With all the talk about online shopping and news of stores closing, it can appear that brick and mortar stores are doomed. Research, however, shows that people like both for different reasons and 71% of consumers still prefer to shop in-store. [Source: 2017 Retail Marketing Trends for Brick and Mortar Stores]
According to Goldman Sachs’ 2016 DotCommerce report, 15% of all clothing and accessories are sold online and have an estimated year over year growth rate of 20%. By 2020, more than 50% of retail sales will still be sold in brick-and-mortar stores. Clearly, half of the market is a lot to ignore even for ecommerce disruptors like Amazon, which has been continually toying with physical retail concept for its Amazon Fresh grocery service and Amazon Bookstores.

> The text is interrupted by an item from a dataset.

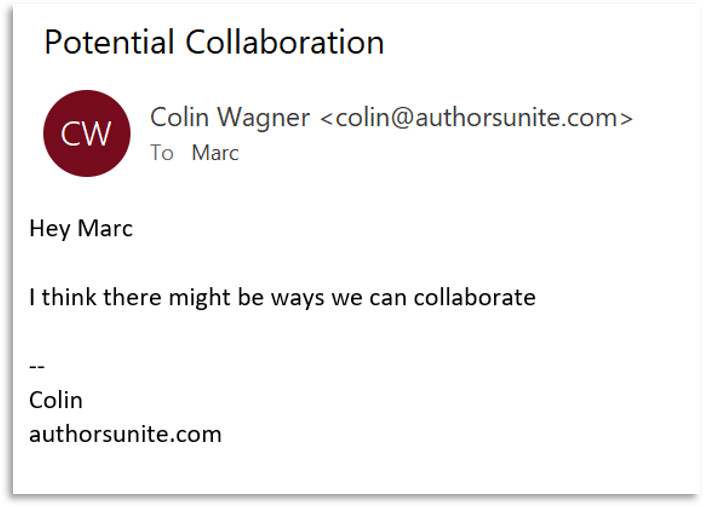
Task: Click the CW sender avatar circle
Action: point(86,134)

Many e-commerce retailers are realizing the importance physical stores play in the buyers journey. Bonobos, the mens trouser brand that started online in 2007, can be hailed as the pioneer of the online to offline strategy in retail. Bonobos physical stores operate only as showrooms where customers can try on pants with the help of experts. Rather than leaving with items, all the purchases are delivered. Currently, Bonobos has 24 stores and plans to expand up to 100 by 2020. Apple and Warby Parker, two of the worlds five most valuable retailers in terms of sales per square foot, also started online and later opened physical stores. This years KPCB internet trends report predicted many more online companies will follow suit.
E-commerce companies have realized that physical stores will enable them to reach shoppers who are not comfortable with online shopping while also enabling them to provide new experiences to their existing customers. Online retailers already have data on when and where their customers like to shop that they can use to open fewer stores in the right locations. And, with fewer locations to manage, they can focus on investing more in exceptional in-store experiences.
Every year during holiday season retail stores such as Bloomingdale, Macys, Bergdorf Goodman, among others showcase creative window displays in their stores, designed to arouse all of the human senses and connect to consumers on both physical and digital realms. Regardless of which channel, or combination of channels being used to deliver products and services, retailers need to focus on how they are going to create an enduring customer experience by combining the best of both worlds, as demonstrated by these window displays.
Similar to how data and analytics have changed the online shopping experience, so too should the mash up of hyper connectivity and on-demand information enrich the consumers in-store shopping experience and build loyalty to drive the retail business forward. Moving forward, retailers need to consider how to coalesce consumer paths between physical and digital to meet rising journey expectations, and deliver even more meaningful customer experiences. Customers expect personalized, contextual products, services and experiences that deliver real value across their end to end, hyper-connected customer journeys.
A reverse shift is happening in the retail world, as once considered to be giants retailers like Walmart and John Lewis are establishing an online presence, while well-established ecommerce brands are going the physical route. The mandate is clear, be where the customer is.